Schon als Jugendliche schloss sie sich der gesellschaftskritischen Grazer Gegenkultur an und hielt Lesungen ihrer Texte und Gedichte in Jazz-Cafés und Jugendzentren.

Gleich nach dem Abitur zog sie 1982 nach Berlin, angezogen vom Ruf der Mauerstadt als Zentrum politischen Protests. Recht schnell schloss sie sich der äußerst lebendigen und ekstatischen Subkultur der 80er Jahre im damaligen West-Berlin an. Sie wurde Musikredakteurin und Moderatorin bei Radio 100 (dem ersten privaten Radiosender Berlins) und sorgte dort für einen zum ersten Mal so im Radio hörbaren konsequent „schrill-schrägen“ Sound, der jeglichen Mainstream ausschloss. Sie schrieb Artikel für die Musikredaktion der taz und des Tip Berlin, organisierte Konzerte im damaligen Quartier Latin und hatte eine eigene Frauenband namens „Rambo 13“.

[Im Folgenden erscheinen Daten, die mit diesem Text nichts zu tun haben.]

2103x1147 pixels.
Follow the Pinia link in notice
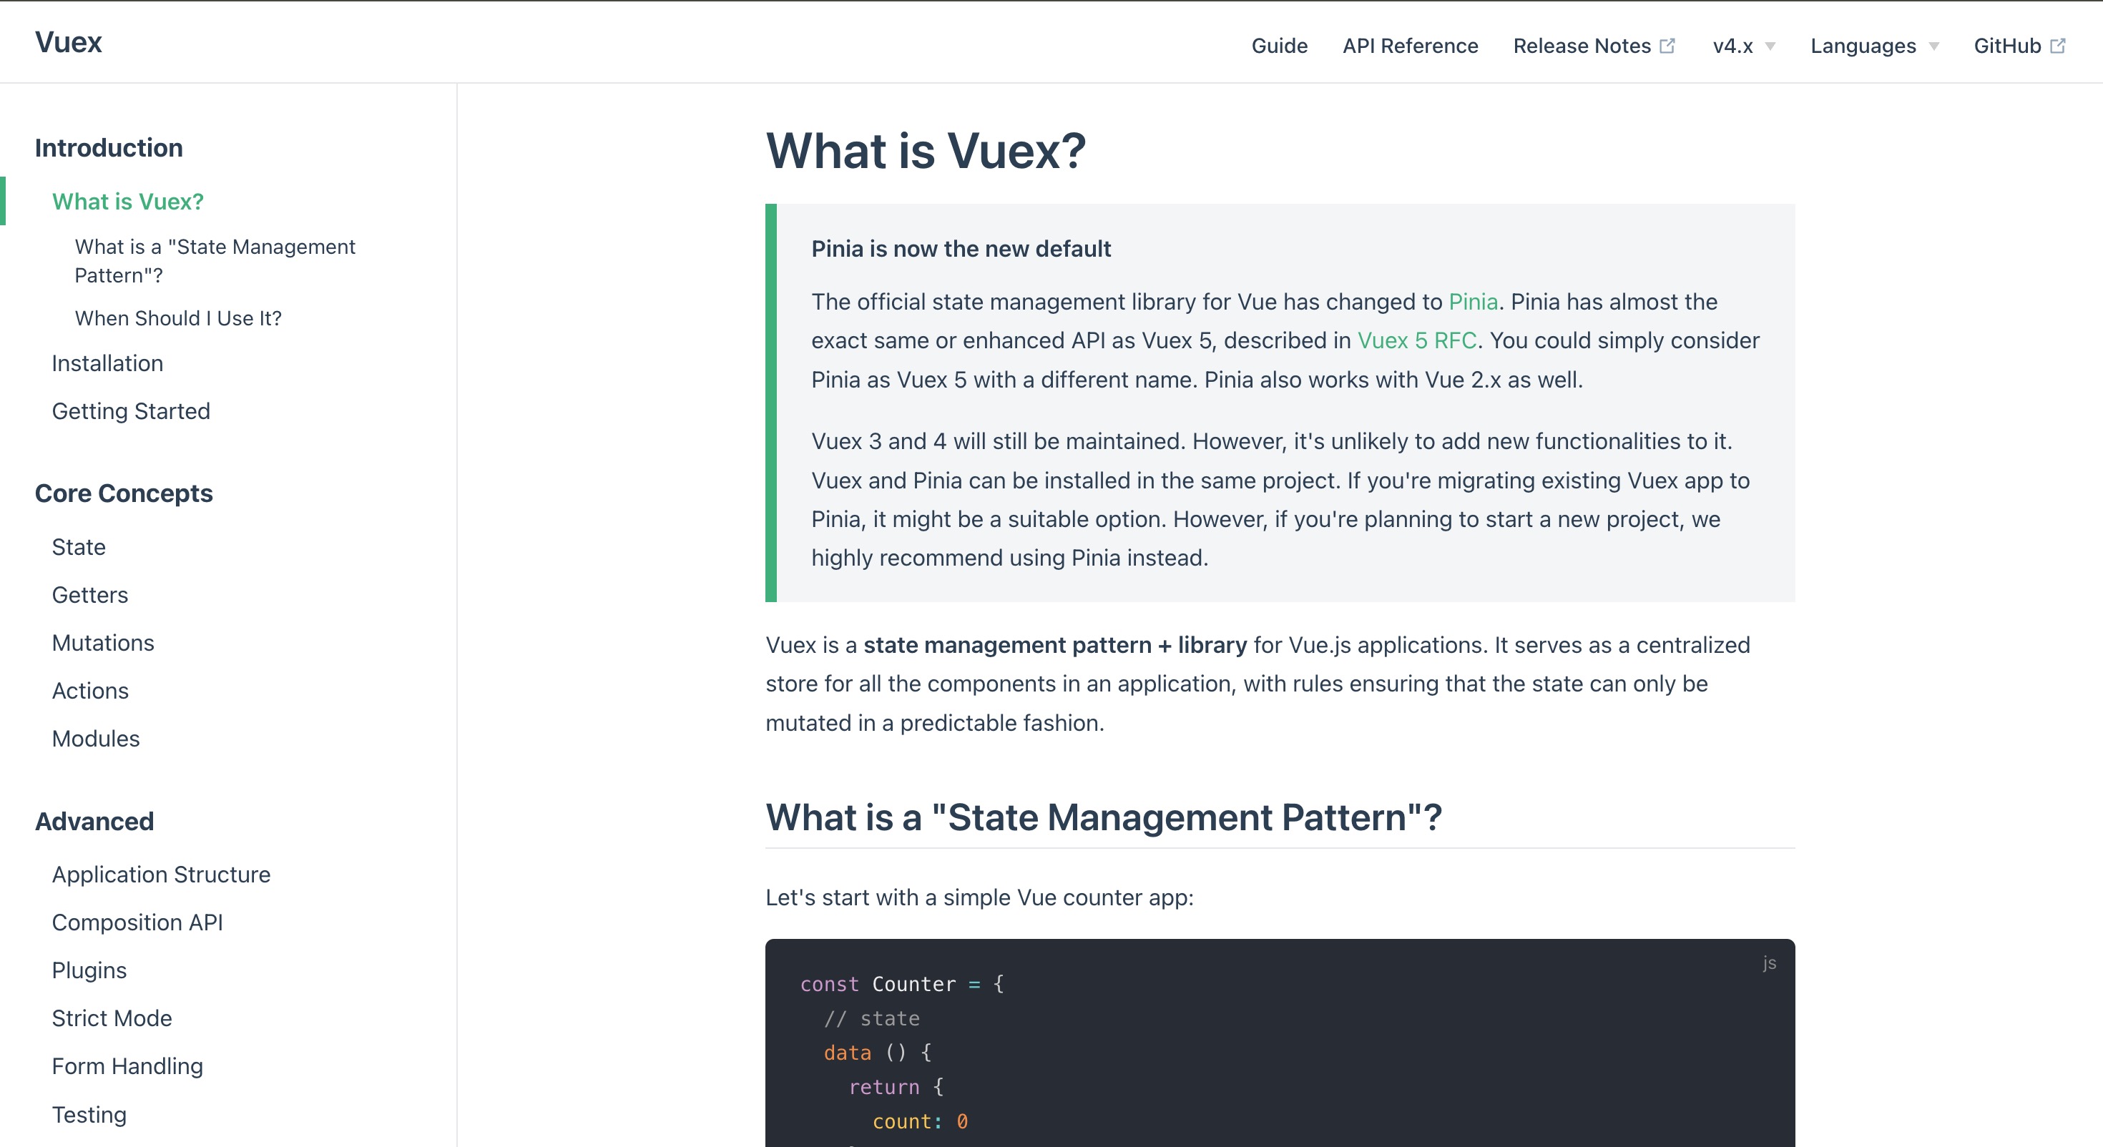[1473, 301]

In den 90er Jahren studierte Beate Nothnagel Ethnologie, wurde Heilpraktikerin und wandte sich buddhistischer Theorie und Praxis zu. Nebenbei entstanden viele Bilder in Acryl und Kreide.

Seit 1993 arbeitet sie mit Menschen mit geistiger Behinderung bei der Lebenshilfe Berlin. Zudem engagierte sie sich im Rahmen eines Studiums der Psychologie in Inklusionsprojekten für Menschen mit chronisch psychischer Erkrankung. Seit 2006 ist Beate Nothnagel Diplom-Psychologin.

Erst 2008 entdeckte sie das Medium der Fotografie für sich – als Möglichkeit, Momente persönlicher Wirklichkeitserfahrung festzuhalten.